Une nouvelle phase s’amorce avec l’Année des arts du cirque, de l’été 2001 à l’été 2002. Quelles sont ses évolutions majeures ?

E. W. : Cette opération nationale menée par le ministère de la Culture à l’instigation et avec l’appui de HorsLesMurs se décline dans de nombreux domaines. Elle renforce les soutiens financiers à la création mais inaugure aussi de nouveaux dispositifs répondant à la singularité de l’activité circassienne dans ses modes de production et de diffusion. Elle conforte son ancrage sur les territoires, avec la labellisation de pôles régionaux des arts du cirque. Elle vise aussi à améliorer les conditions d’accueil des cirques et à sensibiliser les collectivités au potentiel artistique de ce secteur avec la signature d’une Charte d’accueil des cirques dans les communes par le ministère de la Culture, l’Association des Maires de France, la Fédération nationale des collectivités territoriales pour la Culture et les trois syndicats. L’effort porte également sur la formation à travers le soutien d’écoles préparatoires aux établissements supérieurs, sur la recherche et sur la constitution de ressources.

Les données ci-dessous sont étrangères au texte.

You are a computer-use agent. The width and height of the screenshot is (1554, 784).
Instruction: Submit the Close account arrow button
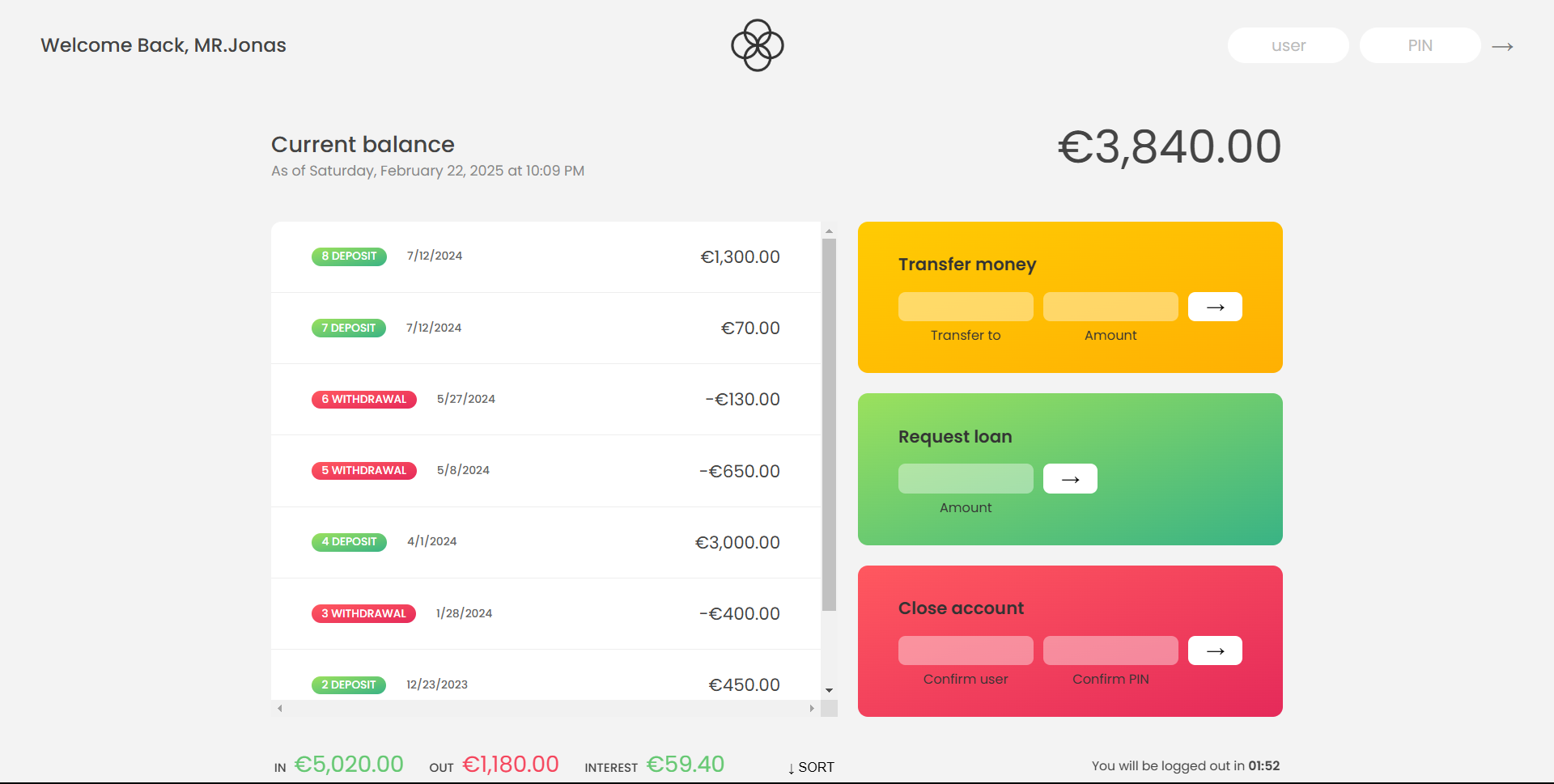[1214, 651]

« Il faut continuer à chercher le décloisonnement pour éviter le risque d’enfermement dans un réseau spécialisé. »

Quel fut l’impact de cette politique volontariste ?

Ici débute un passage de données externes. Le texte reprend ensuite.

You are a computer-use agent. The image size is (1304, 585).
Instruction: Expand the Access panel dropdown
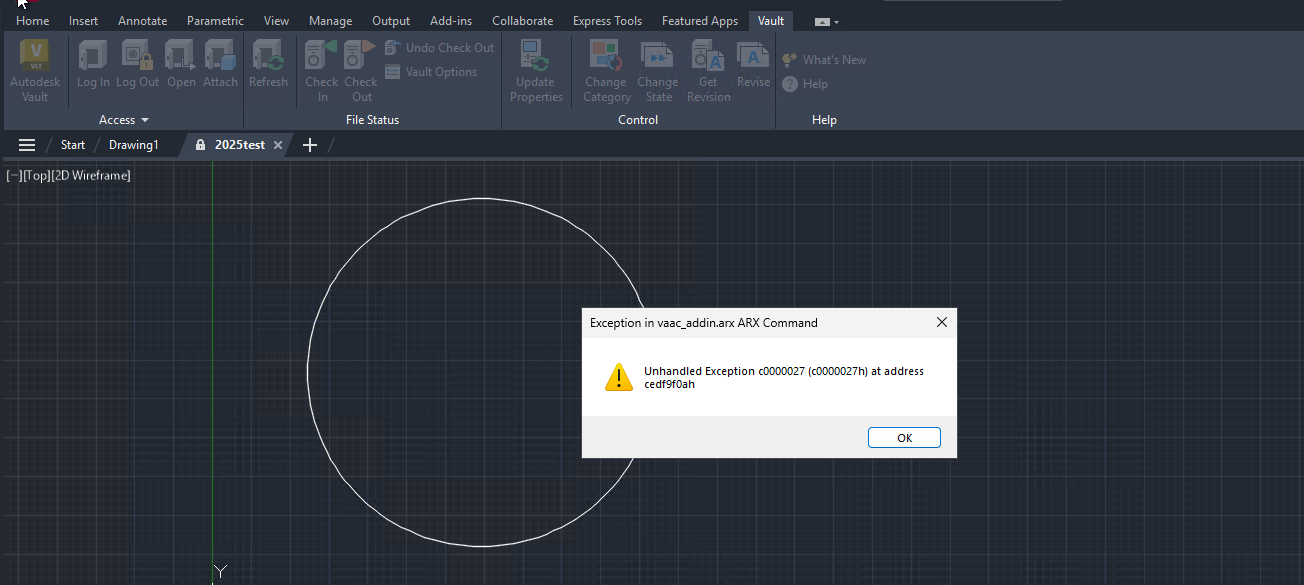pos(145,120)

E. W. : En concordance avec un mouvement esthétique d’une diversité, d’une originalité et d’une audace inédites, elle a laissé des traces profondes et durables, tant dans le domaine des formes que dans celui des représentations du cirque auprès du grand public. Elle a favorisé l’émergence de metteurs en piste, le renouvellement artistique et le croisement des langages, en particulier avec le théâtre, la danse et les arts de la rue. Ce mouvement se poursuit à l’évidence. Le cirque contemporain approfondit son dialogue avec les autres arts et affirme sa capacité à affronter les thèmes de son époque, comme la question du genre, le rapport à l’autre, la difficulté d’articuler un récit… Aujourd’hui cependant, les politiques publiques peinent à accompagner ces développements car elles se heurtent à la stagnation des ressources, comme dans les autres disciplines du spectacle vivant. Les compagnies rencontrent des difficultés de diffusion, de manque de moyens de production, de coûts liés à l’itinérance sous chapiteau, ce d’autant plus qu’elles restent globalement sous-dotées au regard de leurs frais fixes et des nécessités d’entrainement quotidien des circassiens. Par ailleurs, la place laissée aux cirques en ville, pour l’installation des chapiteaux de passage ou l’aménagement de lieux de résidence, n’a guère connu d’amélioration, du fait de l’inflation du foncier, des contraintes croissantes de l’espace public et des normes de sécurité de plus en plus lourdes. Enfin les habitudes des programmateurs des établissements généralistes n’évoluent que lentement… Il faut continuer à chercher le décloisonnement pour éviter le risque d’enfermement dans un réseau spécialisé.

Quels sont les chantiers à venir ?

E. W. : Concernant la formation, penser une pédagogie en prise avec les enjeux esthétiques et sociétaux me semble essentiel. Un artiste de cirque ne se résume pas à un excellent technicien. Il doit acquérir des compétences multiples : non seulement être un interprète complet, mais également savoir administrer une compagnie, intervenir en milieu scolaire ou universitaire, mener des actions de sensibilisation auprès de publics éloignés de la culture… Il ne faut pas se reposer sur les acquis de l’enseignement à finalité professionnelle mais ouvrir le dossier de la formation continue, pour accompagner les artistes tout au long de leur carrière, y compris dans une phase de reconversion. L’autre chantier porte sur la diffusion, qui mériterait davantage de soutien. Un troisième enfin touche à l’amélioration des conditions de circulation des compagnies, en France comme à l’étranger.